Lire aussi: L'insécurité mine le combat contre Ebola en République démocratique du Congo
Porte-parole du CICR en RDC, Pedram Yazdi le souligne: l’accès aux communautés est un vrai défi, car le CICR a affaire à des gens qui ont été traumatisés par des années de conflit, qui le sont par Ebola et par l’impossibilité de recourir aux rites funéraires dont ils ont l’habitude. Quant au dialogue avec les groupes armés, Pedram Yazdi explique: «Nous sommes présents dans plusieurs provinces de RDC depuis longtemps. Nous avons des dialogues réguliers avec certains groupes armés, ad hoc avec d’autres. Mais il y a aussi des groupes armés avec lesquels nous n’avons aucun dialogue.»
Plus de 100 groupes armés
Certains groupes armés attribuent déjà la responsabilité de l’épidémie au gouvernement central pour tenter d’en obtenir des gains politiques. Selon Peter Salama, l’OMS et d’autres organisations ont pu assurer jusqu’ici 95% de la traçabilité de l’épidémie en opérant par cercles concentriques à partir de cas confirmés. Mais l’accès est, ces jours, très entravé. «Si nous ne pouvons pas approcher les gens qui présentent des symptômes, nous allons vers le désastre», ajoute-t-il. Facteur aggravant: la population et surtout les groupes armés, qui sont plus de 100 dans le Nord-Kivu, ont de plus en plus de peine à distinguer les agents du gouvernement des internationaux. La société civile de Beni a demandé, lundi, rien de moins que le départ de la Monusco, la Mission des Nations unies pour la stabilisation du Congo.

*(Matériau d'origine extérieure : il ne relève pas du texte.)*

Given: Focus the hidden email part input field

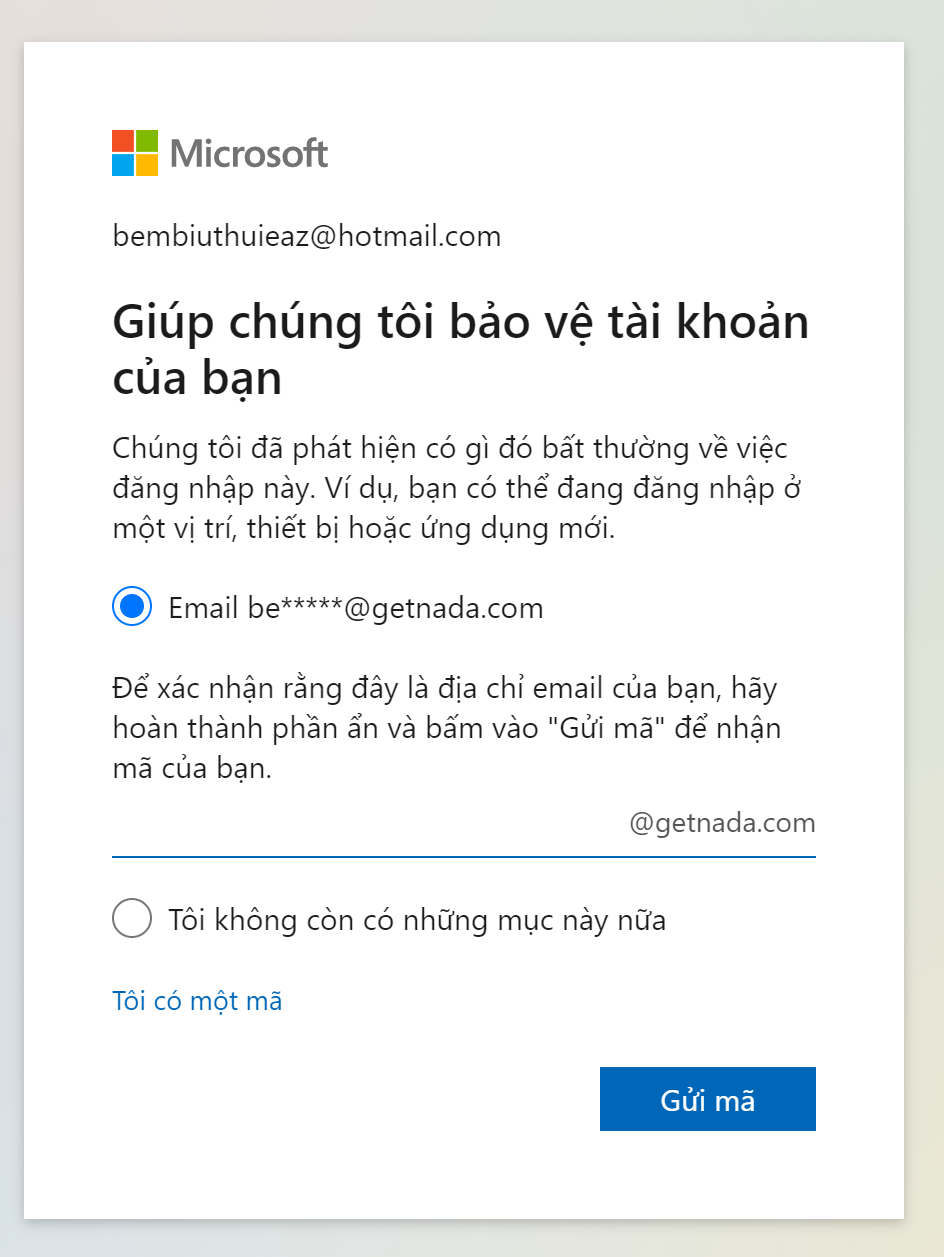Looking at the screenshot, I should point(367,824).
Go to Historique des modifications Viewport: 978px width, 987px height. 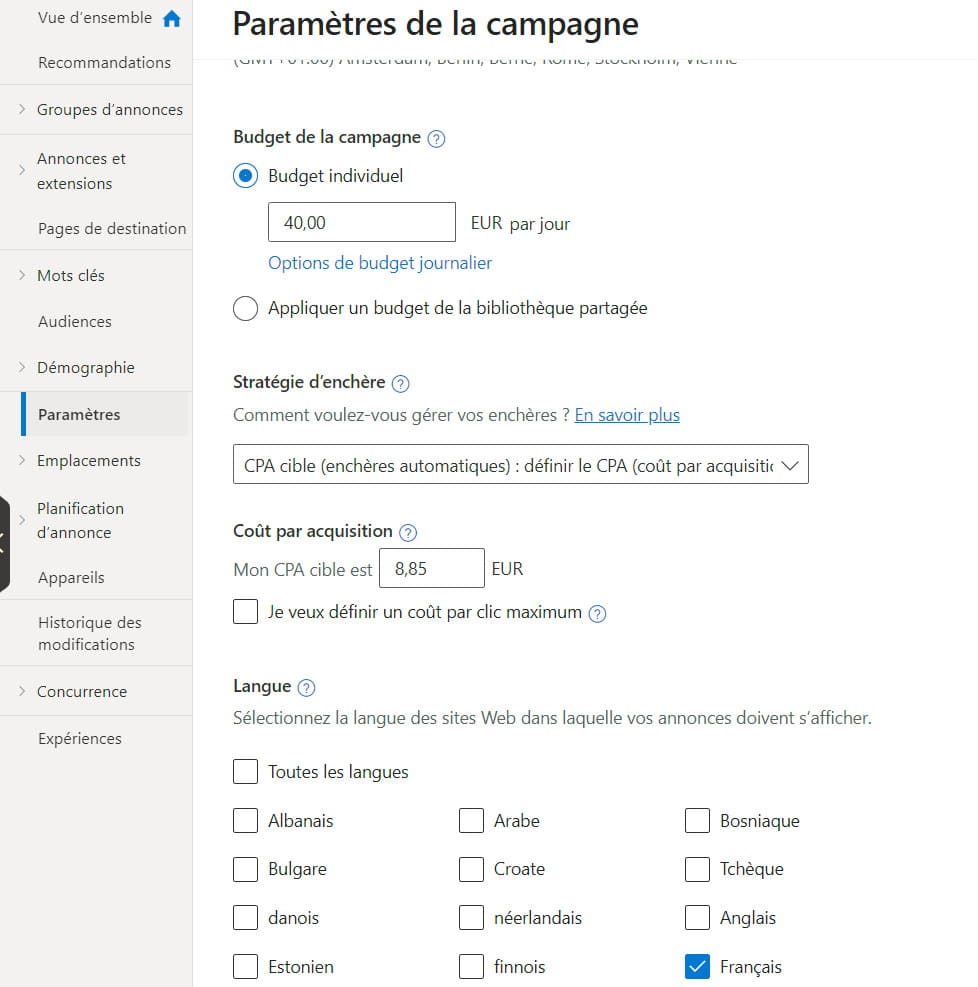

Lire également: Le sang d’un rescapé d’Ebola comme remède
Pour l’heure, les personnels de l’ONU, de MSF, du CICR et d’autres organisations ne sont pas directement visés par les attaques des groupes armés. Peter Salama le souligne: «La philosophie de l’ONU est de rester et de produire des résultats.» Il faudrait des attaques directes contre l’ONU pour que son personnel, au nombre de 80 à Beni, quitte la région. Là où Peter Salama garde espoir, c’est grâce au «changement de paradigme» qu’ont permis la vaccination à large échelle (11 700 personnes) et les nouveaux traitements thérapeutiques qui en sont pourtant à leurs débuts.